The Little Shop Of Horrors

USA 1960 b&w

Director Roger Corman Writer Charles B. Griffith

Cast Jonathan Haze (Seymour Krelboin), Jackie Joseph (Audrey Fulquard), Mel Welles (Gravis Mushnik), Dick Miller (Burson Fouch), Jack Nicholson (Wilbur Force)

In 1986 I was in high school on the Sunshine Coast. Like every testosterone-driven sixteen year old I dutifully trooped along to the stage-musical-turned-comedy film The Little Shop Of Horrors about a man-eating plant named Audrey 2 hoping to catch a glimpse of foliage, and I suspect I was the only nerdy teenager who walked out of the cinema saying, “Meh! I liked Corman’s original better.” No wonder I didn’t go on any dates until final year uni (sigh….)

Twenty one years later I still stand by that assessment. Roger Corman’s 1960 Little Shop Of Horrors is a one-of-a-kind black comedy micro-classic, a cheaper-than-cheap attempt to cultivate genius out of – well, blood and bone fertilizer. Introduced with clipped Dragnet-style narration, it’s the tale of a failing flower shop on Skid Row, its very Yiddish owner Mushnik and his schlepping assistant Seymour. As a final resort to keep his job, Seymour breeds an odd mutant weed and names it Audrey 2 after Mushnik’s cute daughter, much to the horror of Seymour’s bedbound hypochondriac mother, who insists he play around a little, or at least until she’s in an iron lung.

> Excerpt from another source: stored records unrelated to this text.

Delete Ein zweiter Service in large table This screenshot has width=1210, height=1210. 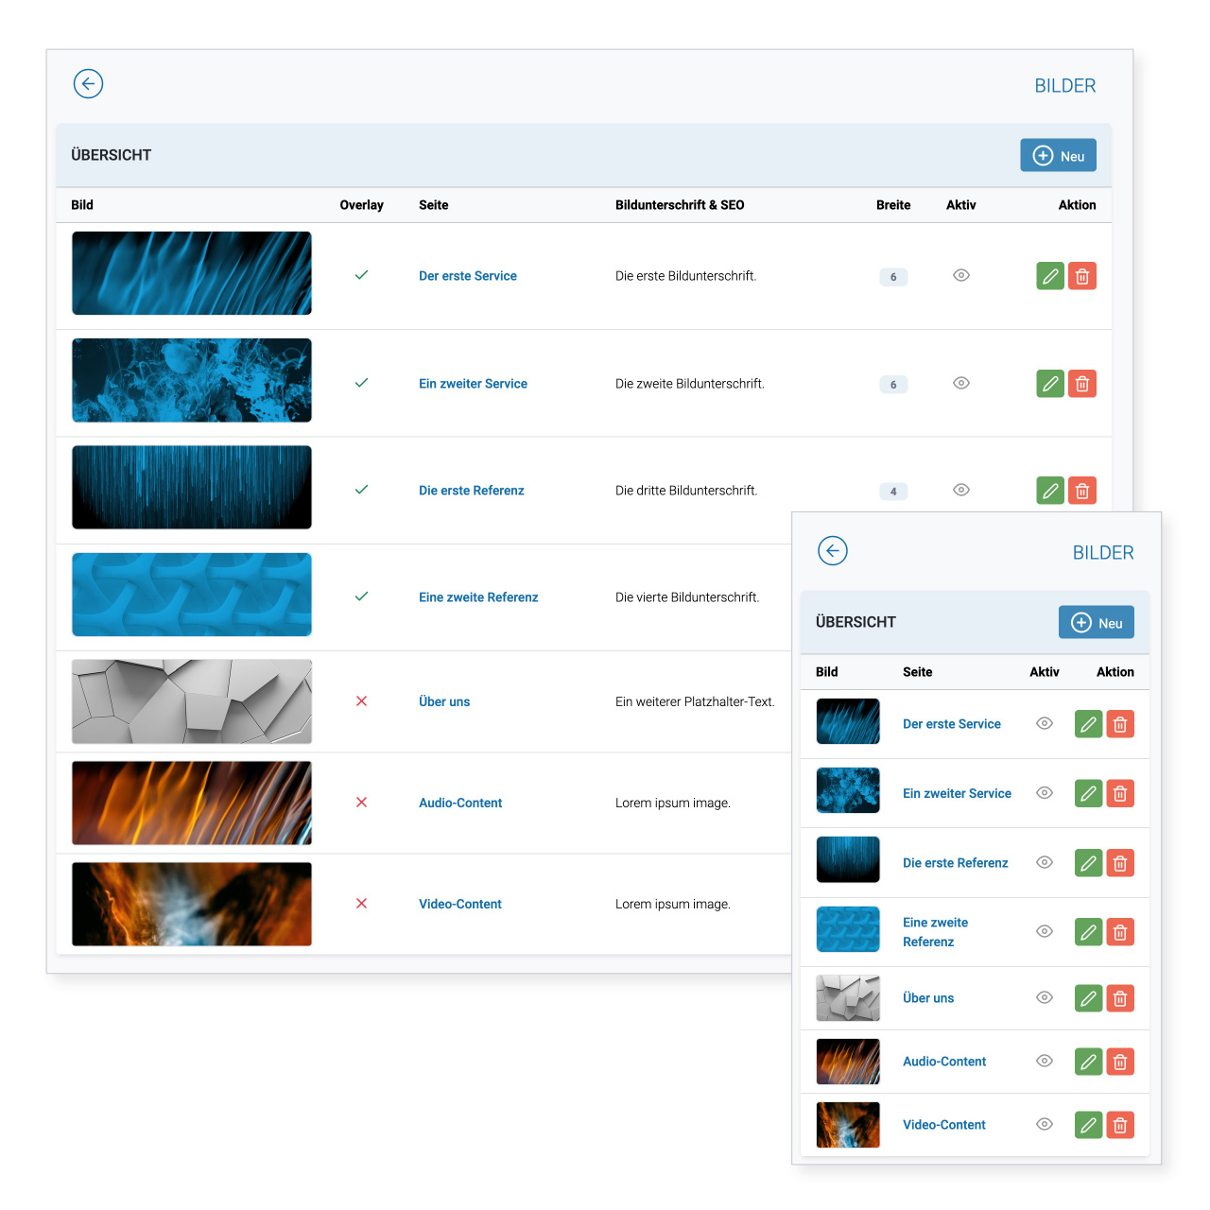tap(1082, 384)
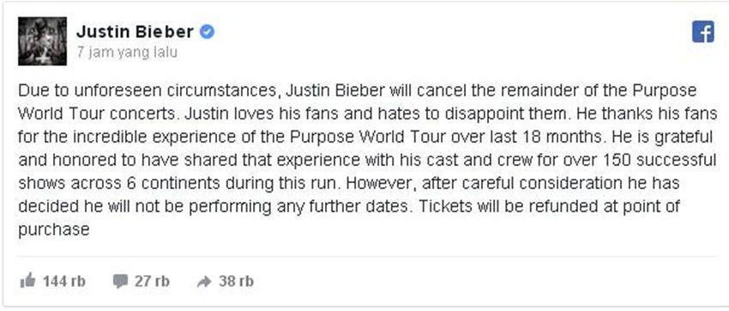Image resolution: width=729 pixels, height=311 pixels.
Task: Open Justin Bieber's profile picture
Action: (42, 41)
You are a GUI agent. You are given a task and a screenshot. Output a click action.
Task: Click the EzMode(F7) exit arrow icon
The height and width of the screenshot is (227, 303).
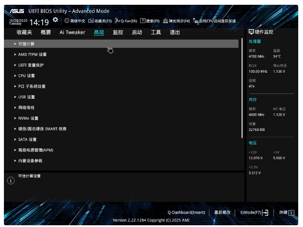click(x=266, y=213)
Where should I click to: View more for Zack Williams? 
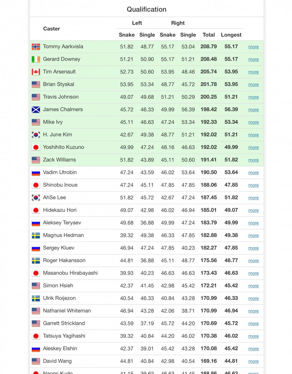click(253, 160)
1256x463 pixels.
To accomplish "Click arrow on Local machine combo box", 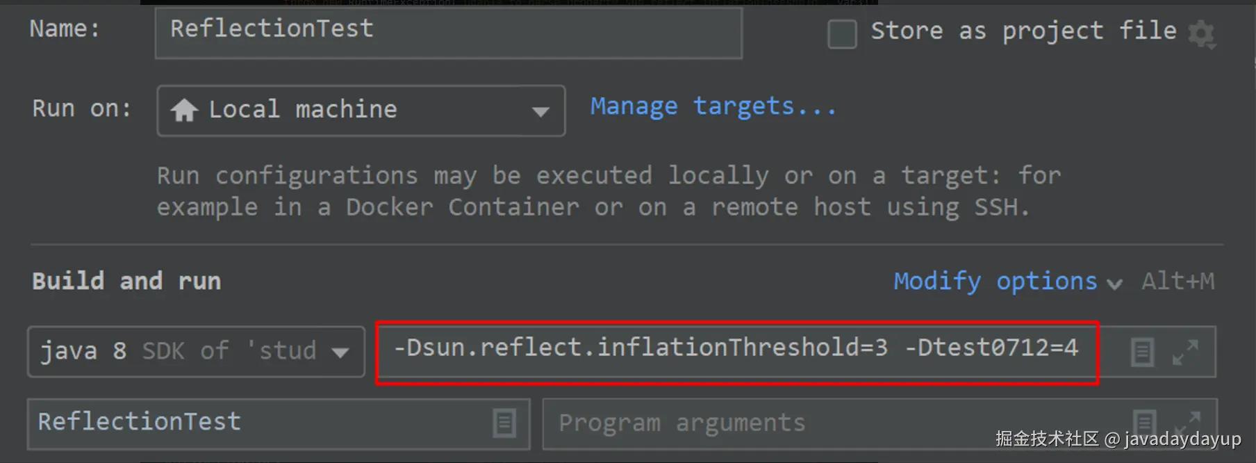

Soon Audrey 2 has filled the store – literally - and is a sensation, and a quietly impressed Mushnik can’t keep up with demand. But Audrey 2’s growing at an exponential rate and Seymour’s discovered it’s a Venus Fly Trap that needs human flies. Its insatiable taste for blood leads Seymour to feed it body parts – whether it’s any old body lying around, or one he has to procure from scratch. “Feeeeeed meeeeeeeee!” Audrey, I know how you feel! Who do you have to blow to get a bagel round here? Oy, I’m schvitzing like a mentsch right here…

Little Shop… reunites director Corman with screenwriter Charles B. Griffith in virtually a less deadpan and more deliberately cartoonish rewrite of their previous hit A Bucket Of Blood (1959), with the flower shop standing in for the coffee shop, and the man-eating plant for Walter’s clay-covered corpses. Dick Miller (A Bucket Of Blood’s Walter) has a cameo as a compulsive flower muncher, alongside a VERY young Jack Nicholson as a dental patient with a pain fetish. Sure, the remake is flashier AND it’s a musical, and its singing plant sounds like Rick James, but the original has its own unique and indefinable charms. Presenting the first, the best, the cheapest: 1960’s The Little Shop Of Horrors.